The question is written like this:
Is it possible to find an infinite set of points in the plane, not all on the same straight line, such that the distance between EVERY pair of points is rational?
This would be so easy if these points could be on the same straight line, but I couldn't get any idea to solve the question above(not all points on the same straight line). I believe there must be a kind of concatenation between the points but I couldn't figure it out.
What I tried is totally mess. I tried to draw some triangles and to connect some points from one triangle to another, but in vain.
Note: I want to see a real example of such an infinite set of points in the plane that can be an answer for the question. A graph for these points would be helpful.
Best Answer
You can even find infinitely many such points on the unit circle: Let $\mathscr S$ be the set of all points on the unit circle such that $\tan \left(\frac {\theta}4\right)\in \mathbb Q$. If $(\cos(\alpha),\sin(\alpha))$ and $(\cos(\beta),\sin(\beta))$ are two points on the circle then a little geometry tells us that the distance between them is (the absolute value of) $$2 \sin \left(\frac {\alpha}2\right)\cos \left(\frac {\beta}2\right)-2 \sin \left(\frac {\beta}2\right)\cos \left(\frac {\alpha}2\right)$$ and, if the points are both in $\mathscr S$ then this is rational.

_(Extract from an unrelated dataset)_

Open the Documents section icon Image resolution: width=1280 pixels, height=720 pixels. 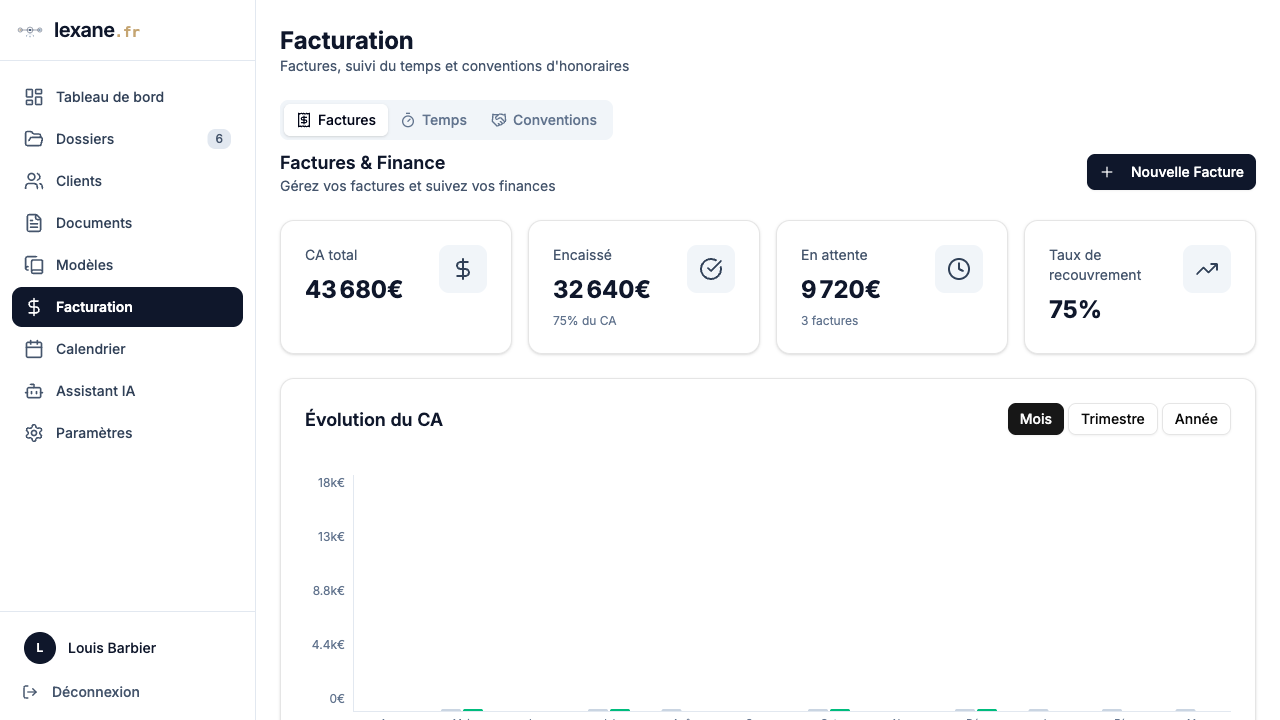tap(32, 222)
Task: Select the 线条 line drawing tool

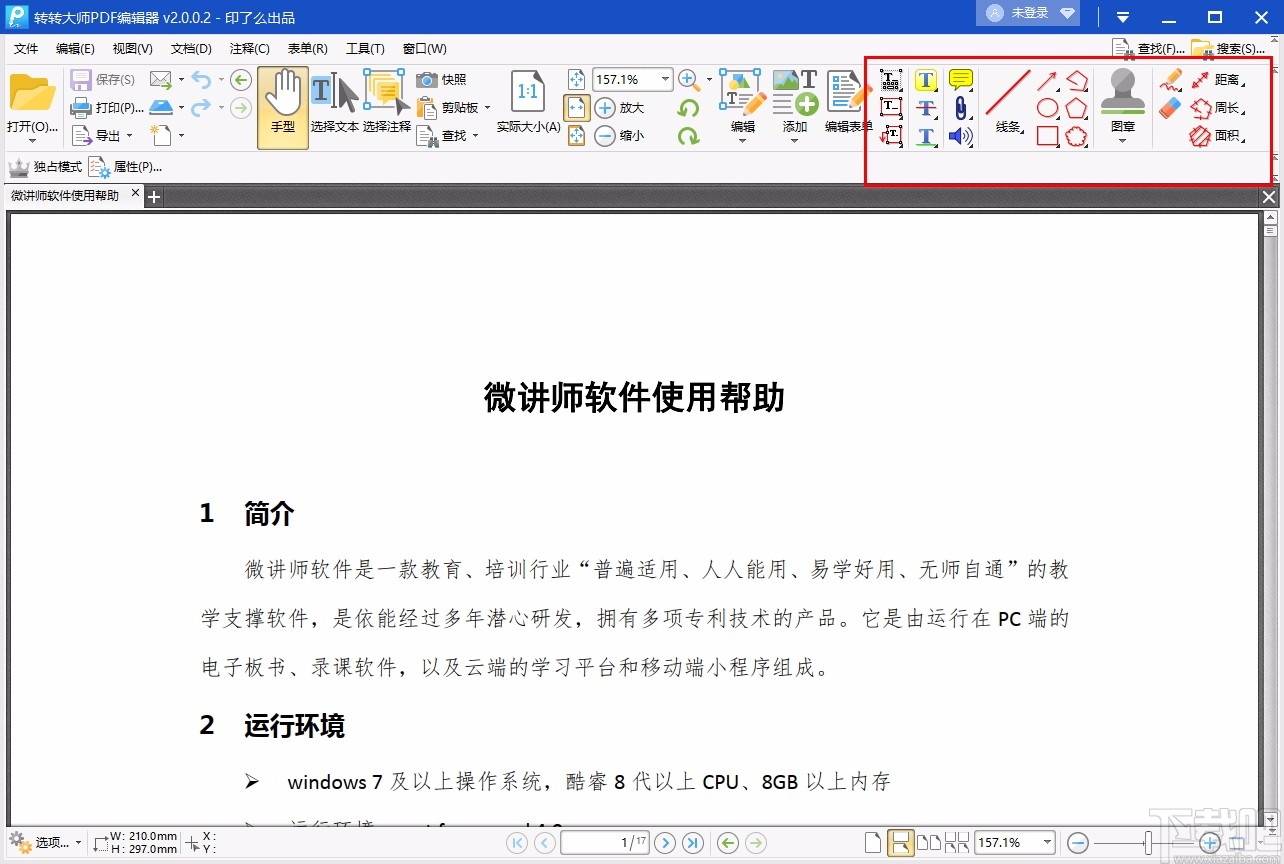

Details: The distance formula is an immediate consequence of the fact that, if two points on the circle have an angle $\phi$ between them, then the distance between them is (the absolute value of) $2\sin \frac {\phi}2$. For the rationality note that $$z=\tan \frac {\phi}2 \implies \cos \phi= \frac {1-z^2}{1+z^2} \quad \& \quad \sin \phi= \frac {2z}{1+z^2}$$
Note: Of course $\mathscr S$ is dense on the circle. So far as I am aware, it is unknown whether you can find such a set which is dense on the entire plane.